#### [Fragmento del texto]
....................

Como era habitual durante nuestra adolescencia, la falta de dinero y el exceso de tiempo libre que nos otorgaban las vacaciones de verano propiciaban el clima perfecto para que yo ahora pudiese escribir una o varias entradas relatando anécdotas de por aquel entonces, pues Gabriel y yo éramos unos hijos de puta de cuidado y no había día que no liásemos alguna (para que os hagáis una idea, la madre de Gabriel nos dijo en una ocasión, a pocos días de que acabase el periodo estival: "hay que ver lo que van a descansar los vecinos cuando ya no andéis por aquí"), y no descarto que en el futuro muchas de ellas acaben plasmadas en este blog. Pero centrémonos.
Yo le había enseñado a Gabriel que una bengala de las grises de cumpleaños que echan chispitas inocentemente (bueno, o no, pues recuerdo que de pequeño jodí un microscopio por prender una de éstas e intentar ver su luz aumentada doscientas veces. Pero eso es otra historia), tras ser encendida y arrojada a lo lejos en mitad de la noche, constituía un espectáculo QUE TE CAGAS tanto en su luminoso vuelo como al estrellarse contra el asfalto. Vamos, que nos habíamos tirado toda la hora de la cena lanzando bengalitas como gilipollas al pie del bloque de pisos de Parquesol en el que vivía mi amigo.

....................

#### [Actividades]
1) Reescribe el fragmento en todo lo que va desde "Yo le había" hasta "vivía mi amigo.", cambiando "asfalto" por "pavimento".
2) Contesta a partir del fragmento:
(a) ¿Qué dos cosas propiciaban el clima perfecto durante las vacaciones de verano?
(b) ¿Qué aparato se estropeó de pequeño al prender una bengala?
(c) ¿En qué lugar estaba el bloque de pisos donde vivía el amigo?
Utiliza únicamente el fragmento como fuente de información.

#### [Datos proporcionados]

....................

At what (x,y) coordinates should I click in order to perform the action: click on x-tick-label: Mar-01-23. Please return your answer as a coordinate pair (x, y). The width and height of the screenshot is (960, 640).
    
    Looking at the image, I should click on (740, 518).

....................

#### [Respuestas]
1)
Yo le había enseñado a Gabriel que una bengala de las grises de cumpleaños que echan chispitas inocentemente (bueno, o no, pues recuerdo que de pequeño jodí un microscopio por prender una de éstas e intentar ver su luz aumentada doscientas veces. Pero eso es otra historia), tras ser encendida y arrojada a lo lejos en mitad de la noche, constituía un espectáculo QUE TE CAGAS tanto en su luminoso vuelo como al estrellarse contra el pavimento. Vamos, que nos habíamos tirado toda la hora de la cena lanzando bengalitas como gilipollas al pie del bloque de pisos de Parquesol en el que vivía mi amigo.

2)
(a) La falta de dinero y el exceso de tiempo libre.
(b) Un microscopio.
(c) En Parquesol.